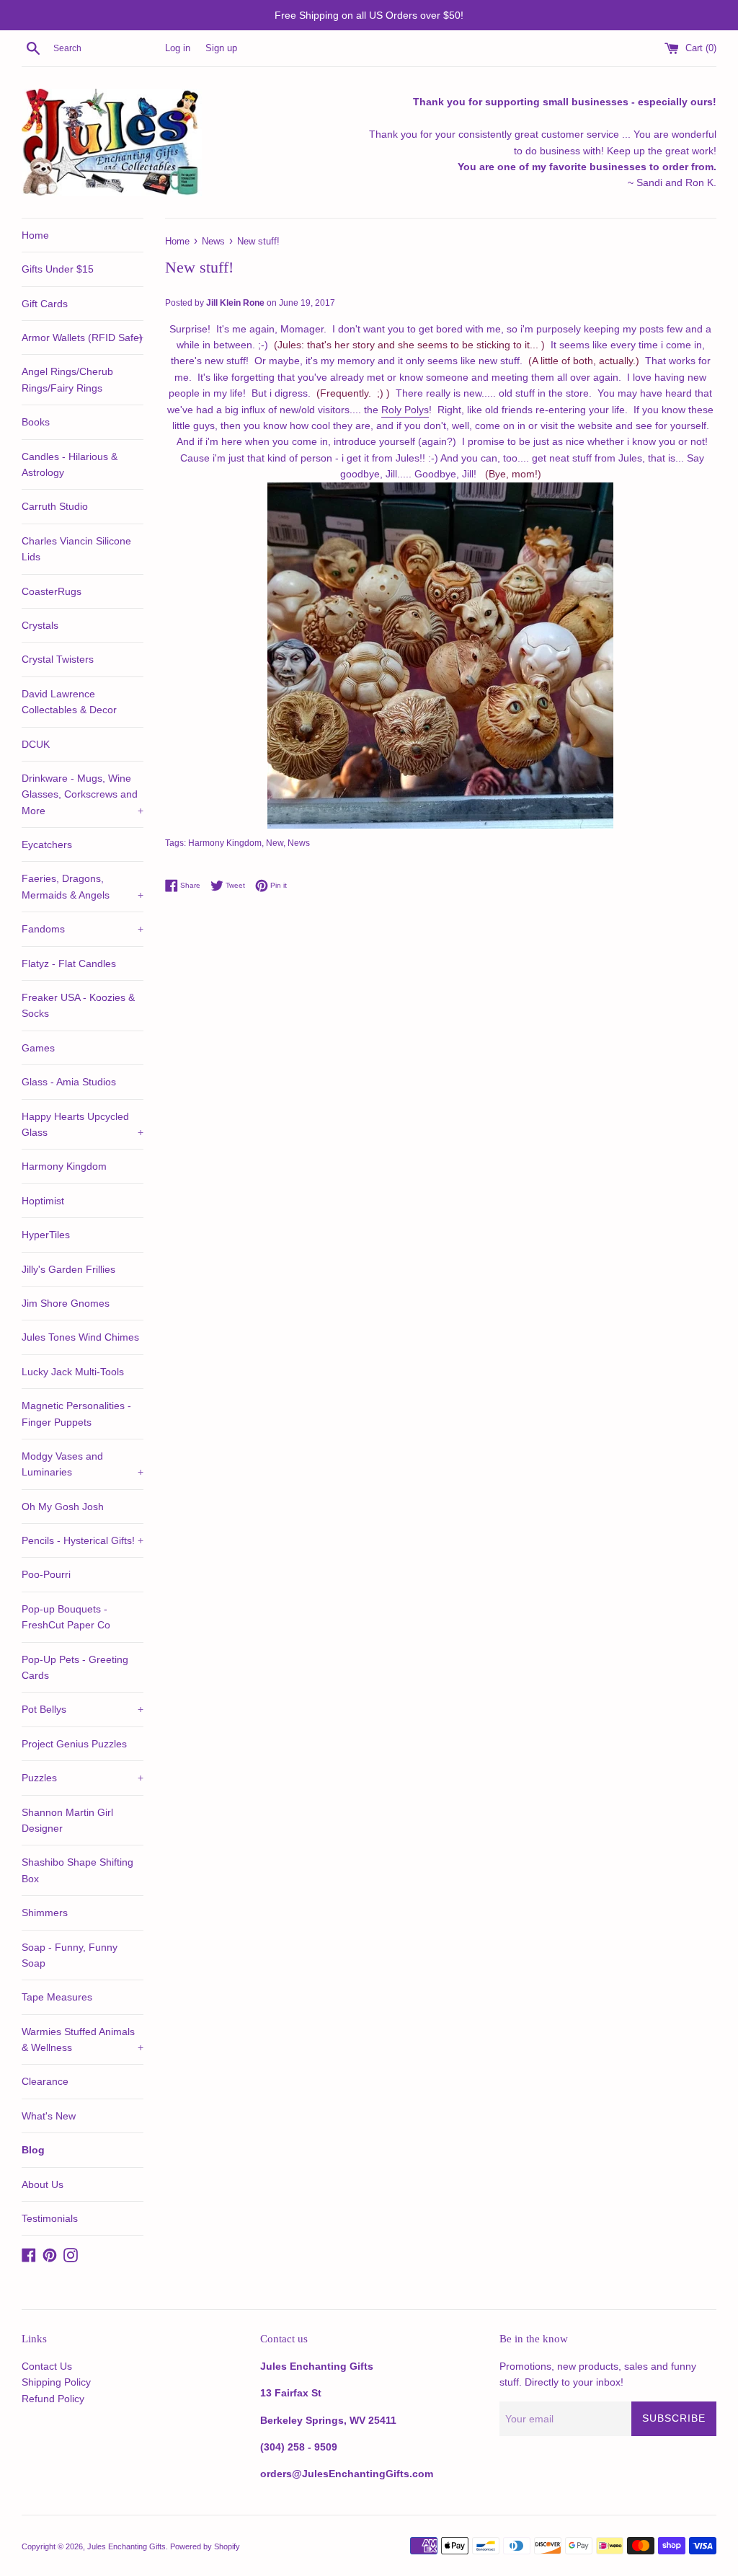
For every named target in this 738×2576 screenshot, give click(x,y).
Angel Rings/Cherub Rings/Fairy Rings (67, 379)
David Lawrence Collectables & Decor (69, 701)
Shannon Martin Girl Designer (67, 1820)
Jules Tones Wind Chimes (80, 1337)
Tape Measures (57, 1997)
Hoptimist (43, 1201)
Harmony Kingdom (64, 1166)
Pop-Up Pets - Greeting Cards (75, 1667)
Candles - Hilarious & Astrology (69, 464)
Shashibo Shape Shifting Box (77, 1870)
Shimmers (45, 1912)
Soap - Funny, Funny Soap (69, 1955)
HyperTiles (46, 1234)
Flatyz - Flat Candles (69, 963)
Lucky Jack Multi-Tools (73, 1371)
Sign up (221, 48)
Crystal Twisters (58, 659)
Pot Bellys (82, 1709)
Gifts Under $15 (58, 269)
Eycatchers (47, 844)
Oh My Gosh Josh (63, 1506)
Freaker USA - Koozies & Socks (78, 1005)
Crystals (40, 625)
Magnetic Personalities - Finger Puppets (76, 1413)
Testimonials (50, 2218)
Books (36, 422)
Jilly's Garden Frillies (68, 1269)
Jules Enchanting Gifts (126, 2546)
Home (35, 235)
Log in (177, 48)
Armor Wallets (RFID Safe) (82, 337)
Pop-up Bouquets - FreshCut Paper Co (66, 1617)
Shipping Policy (56, 2382)
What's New (49, 2116)
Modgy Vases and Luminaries (82, 1464)
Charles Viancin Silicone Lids (76, 549)
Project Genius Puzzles (74, 1744)
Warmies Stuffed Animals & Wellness (82, 2039)
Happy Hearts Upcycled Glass (82, 1124)
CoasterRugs (51, 591)
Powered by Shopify (205, 2546)
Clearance (45, 2081)
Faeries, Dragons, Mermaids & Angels (82, 886)
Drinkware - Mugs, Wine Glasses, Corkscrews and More (82, 794)
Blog (33, 2150)
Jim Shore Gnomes (66, 1303)
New (274, 843)
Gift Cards (45, 303)
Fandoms (82, 929)
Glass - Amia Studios (69, 1082)
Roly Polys (405, 409)
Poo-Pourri (46, 1574)
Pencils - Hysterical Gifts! (82, 1540)
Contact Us (47, 2366)
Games (38, 1048)
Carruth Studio (55, 506)
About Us (42, 2184)
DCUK (36, 744)
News (299, 843)
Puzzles (82, 1777)
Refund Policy (53, 2398)
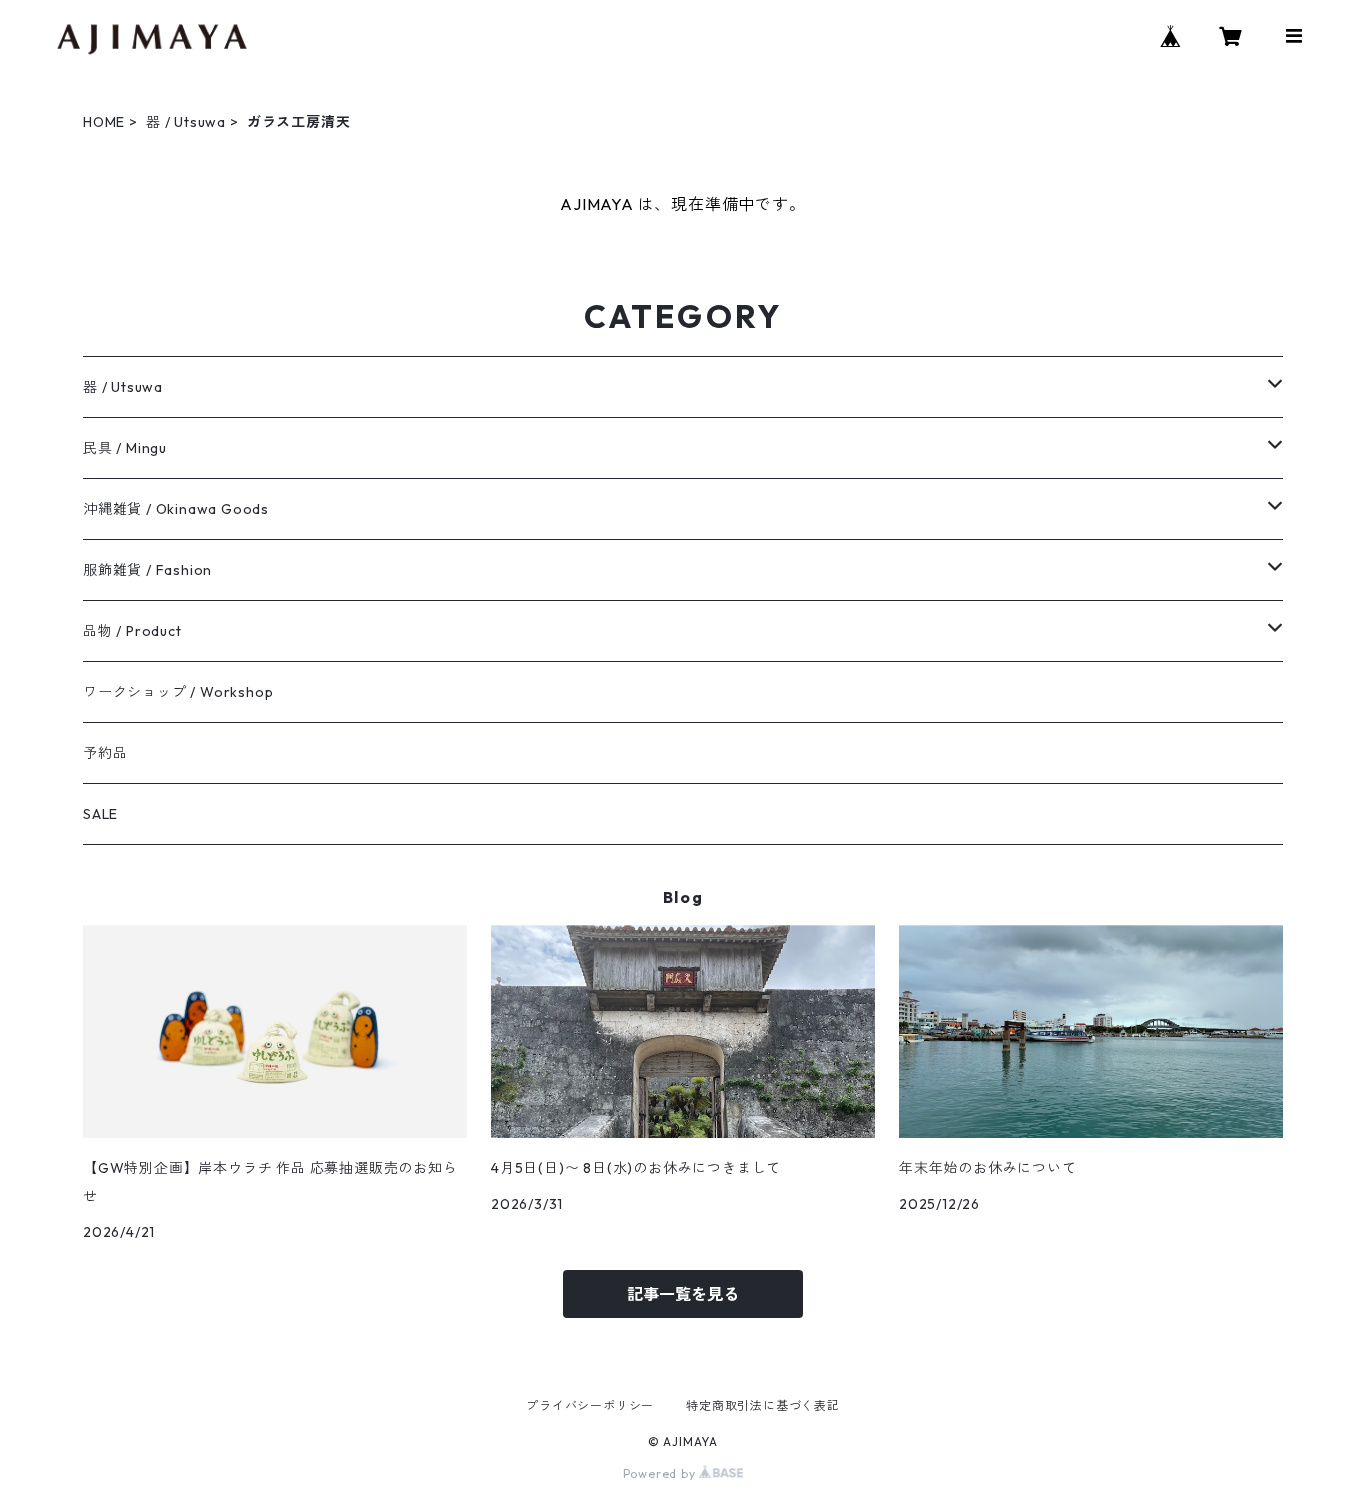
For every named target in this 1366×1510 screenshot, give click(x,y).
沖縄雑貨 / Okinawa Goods (176, 509)
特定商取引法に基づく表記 (763, 1405)
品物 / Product (132, 631)
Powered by (661, 1473)
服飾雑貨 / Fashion (147, 570)
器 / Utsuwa (186, 122)
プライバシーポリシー (590, 1405)
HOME (104, 122)
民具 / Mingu (125, 448)
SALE (100, 814)
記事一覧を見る (683, 1294)
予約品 (105, 753)
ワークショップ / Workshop (178, 692)
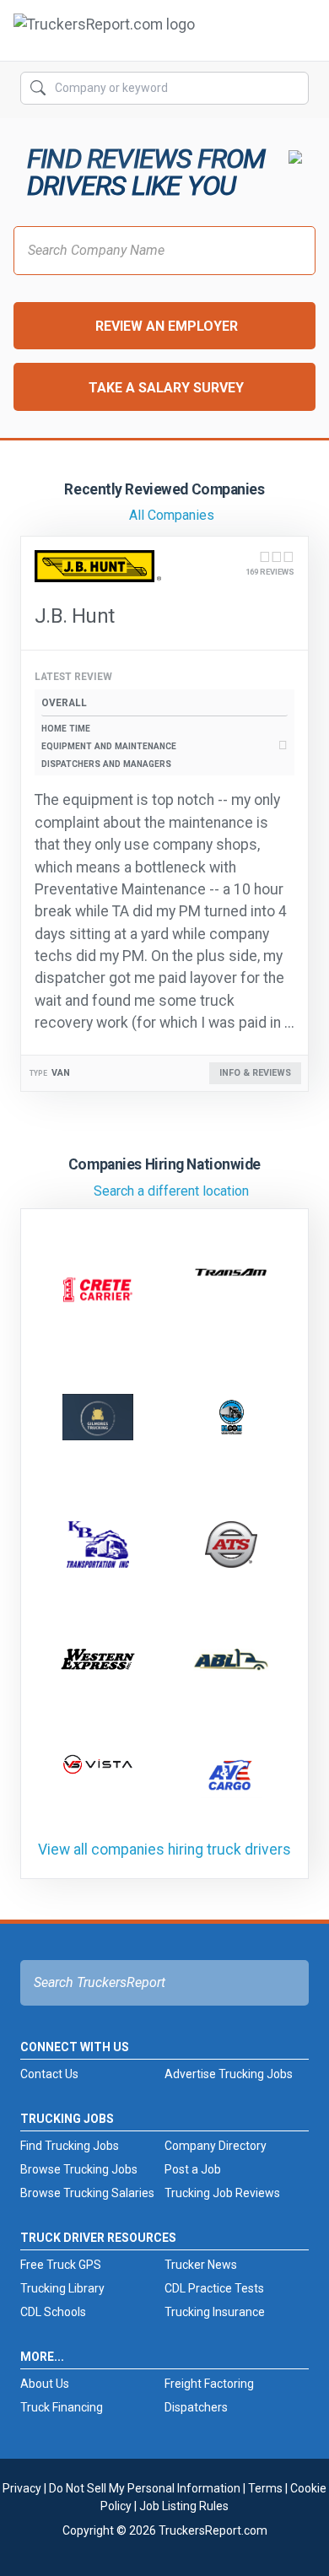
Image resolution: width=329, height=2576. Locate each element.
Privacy (22, 2488)
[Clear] (294, 89)
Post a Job (192, 2169)
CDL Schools (53, 2312)
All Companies (171, 515)
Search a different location (171, 1191)
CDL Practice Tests (214, 2288)
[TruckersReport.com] (104, 37)
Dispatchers (196, 2407)
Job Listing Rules (184, 2506)
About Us (44, 2383)
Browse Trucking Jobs (79, 2169)
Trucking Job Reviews (222, 2193)
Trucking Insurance (214, 2312)
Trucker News (200, 2264)
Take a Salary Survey (166, 388)
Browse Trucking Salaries (87, 2193)
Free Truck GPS (60, 2264)
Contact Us (49, 2074)
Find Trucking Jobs (69, 2145)
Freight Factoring (209, 2383)
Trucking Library (62, 2288)
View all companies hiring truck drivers (164, 1849)
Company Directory (215, 2145)
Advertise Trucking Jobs (228, 2074)
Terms (265, 2488)
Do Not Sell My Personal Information (144, 2488)
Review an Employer (166, 326)
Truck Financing (61, 2407)
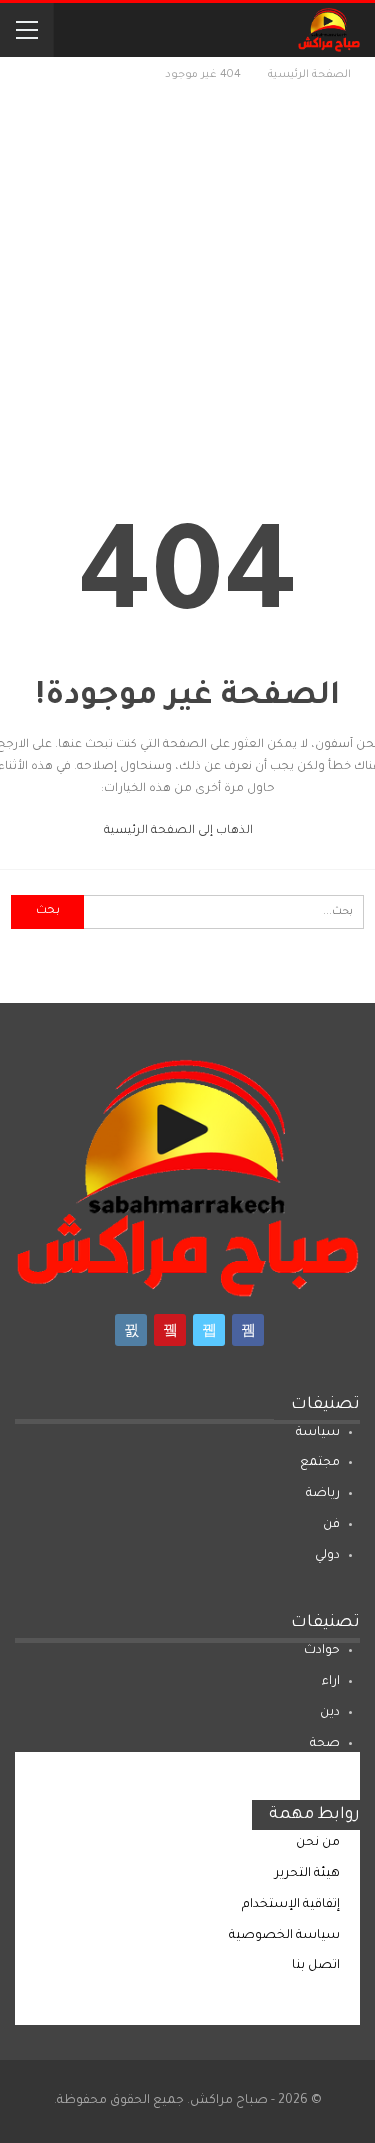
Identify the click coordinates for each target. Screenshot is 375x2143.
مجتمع (320, 1463)
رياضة (323, 1494)
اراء (331, 1682)
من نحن (318, 1843)
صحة (325, 1744)
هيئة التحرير (307, 1874)
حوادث (322, 1651)
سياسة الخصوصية (284, 1936)
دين (330, 1713)
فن (331, 1525)
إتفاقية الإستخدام (291, 1905)
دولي (327, 1556)
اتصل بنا (316, 1966)
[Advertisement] (187, 283)
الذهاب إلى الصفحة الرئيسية (180, 831)
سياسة (318, 1433)
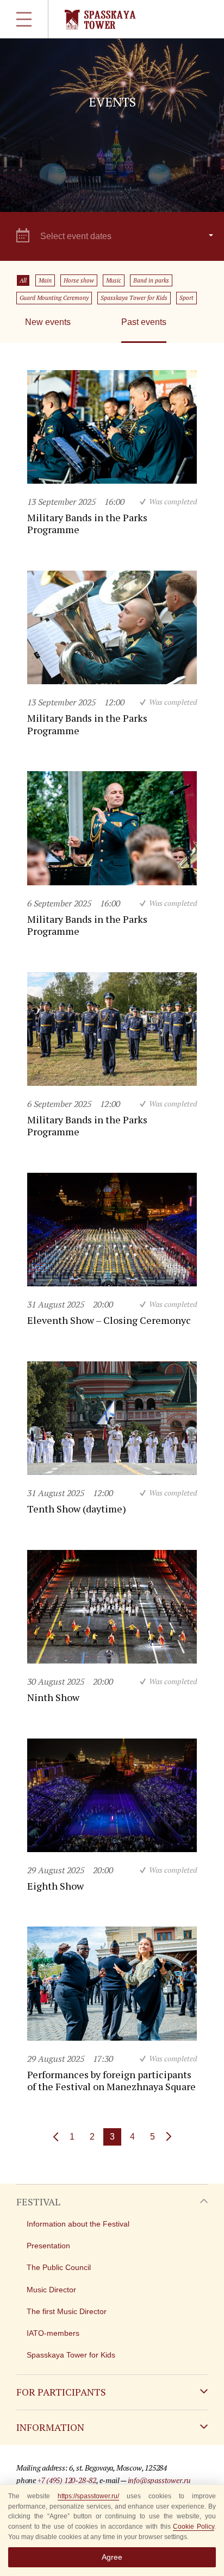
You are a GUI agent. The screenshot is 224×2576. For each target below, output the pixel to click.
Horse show (79, 280)
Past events (143, 322)
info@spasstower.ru (159, 2480)
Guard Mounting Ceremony (54, 298)
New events (48, 322)
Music (113, 280)
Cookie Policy (193, 2526)
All (23, 280)
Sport (186, 298)
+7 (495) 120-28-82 (67, 2480)
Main (45, 280)
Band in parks (151, 280)
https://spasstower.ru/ (88, 2496)
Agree (112, 2557)
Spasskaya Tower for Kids (134, 298)
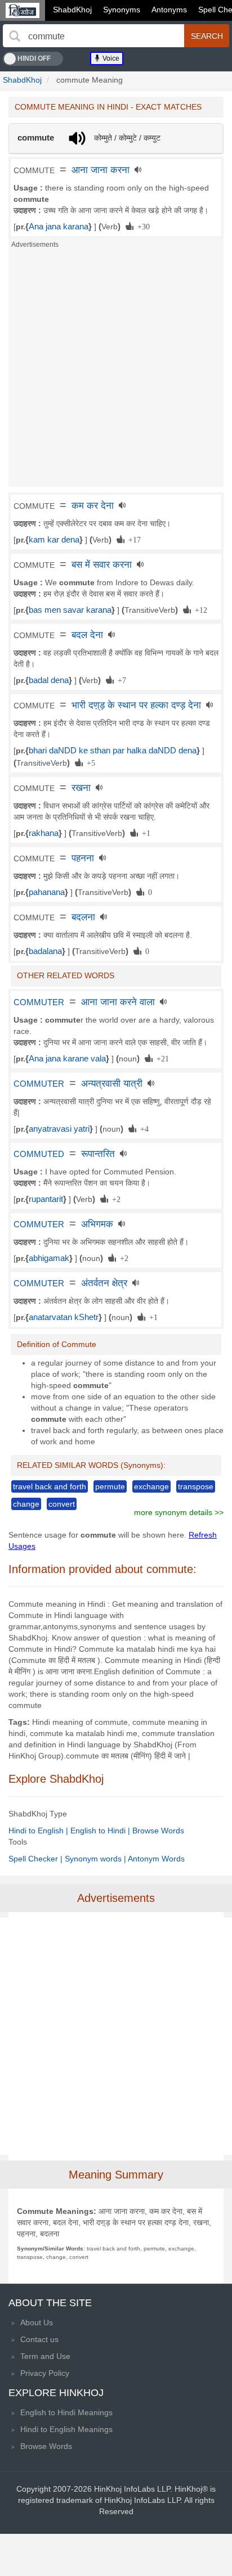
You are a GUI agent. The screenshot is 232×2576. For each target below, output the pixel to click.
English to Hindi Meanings (66, 2412)
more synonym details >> (179, 1512)
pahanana (47, 892)
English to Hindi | (101, 1830)
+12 (199, 609)
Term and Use (45, 2356)
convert (61, 1503)
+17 (132, 539)
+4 (142, 1128)
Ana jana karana (58, 227)
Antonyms (169, 9)
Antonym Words (156, 1858)
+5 (89, 762)
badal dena (49, 680)
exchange (151, 1486)
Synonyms (121, 9)
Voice (110, 58)
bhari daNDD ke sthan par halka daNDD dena (113, 750)
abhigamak (49, 1258)
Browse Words (158, 1830)
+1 (144, 833)
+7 (120, 680)
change (26, 1503)
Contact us (39, 2339)
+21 (161, 1058)
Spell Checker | (36, 1858)
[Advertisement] (116, 371)
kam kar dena (54, 540)
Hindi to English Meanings (66, 2429)
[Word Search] (14, 36)
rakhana (44, 833)
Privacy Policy (44, 2373)
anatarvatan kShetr (64, 1317)
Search (207, 35)
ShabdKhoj (72, 9)
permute (110, 1486)
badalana (45, 951)
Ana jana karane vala (67, 1059)
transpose (195, 1486)
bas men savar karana (70, 610)
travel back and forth (49, 1486)
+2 (114, 1199)
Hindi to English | (39, 1830)
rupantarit (46, 1199)
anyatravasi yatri (59, 1129)
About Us (36, 2322)
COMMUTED (39, 1154)
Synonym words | (96, 1858)
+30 (141, 226)
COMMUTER (39, 1002)
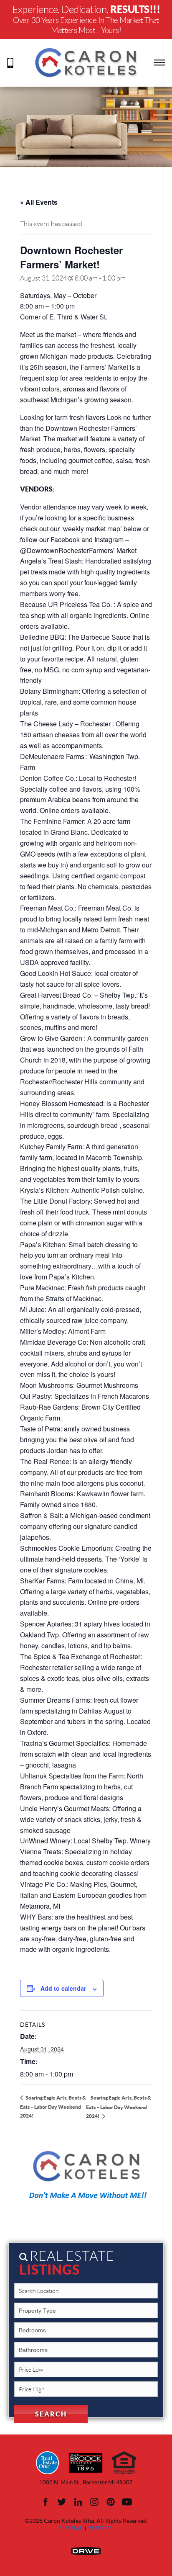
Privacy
##########
INSTRUCTIONS TO FOLLOW: Please give again the lines above between the line holding "Crystal Twisters (58, 659)" and the line holding "Project Genius Puzzles (74, 1744)", inclusive, exactly as they are and with nothing added.

SOLUTION BELOW:
Crystal Twisters (58, 659)
Pot Bellys (82, 1709)
Gifts Under $15 (58, 269)
Eycatchers (47, 844)
Oh My Gosh Josh (63, 1506)
Freaker USA - Koozies & Socks (78, 1005)
Crystals (40, 625)
Magnetic Personalities - Finger Puppets (76, 1413)
Testimonials (50, 2218)
Books (36, 422)
Jilly's Garden Frillies (68, 1269)
Jules Enchanting Gifts (126, 2546)
Home (35, 235)
Log in (177, 48)
Armor Wallets (RFID Safe) (82, 337)
Pop-up Bouquets - FreshCut Paper Co (66, 1617)
Shipping Policy (56, 2382)
What's New (49, 2116)
Modgy Vases and Luminaries (82, 1464)
Charles Viancin Silicone Lids (76, 549)
Project Genius Puzzles (74, 1744)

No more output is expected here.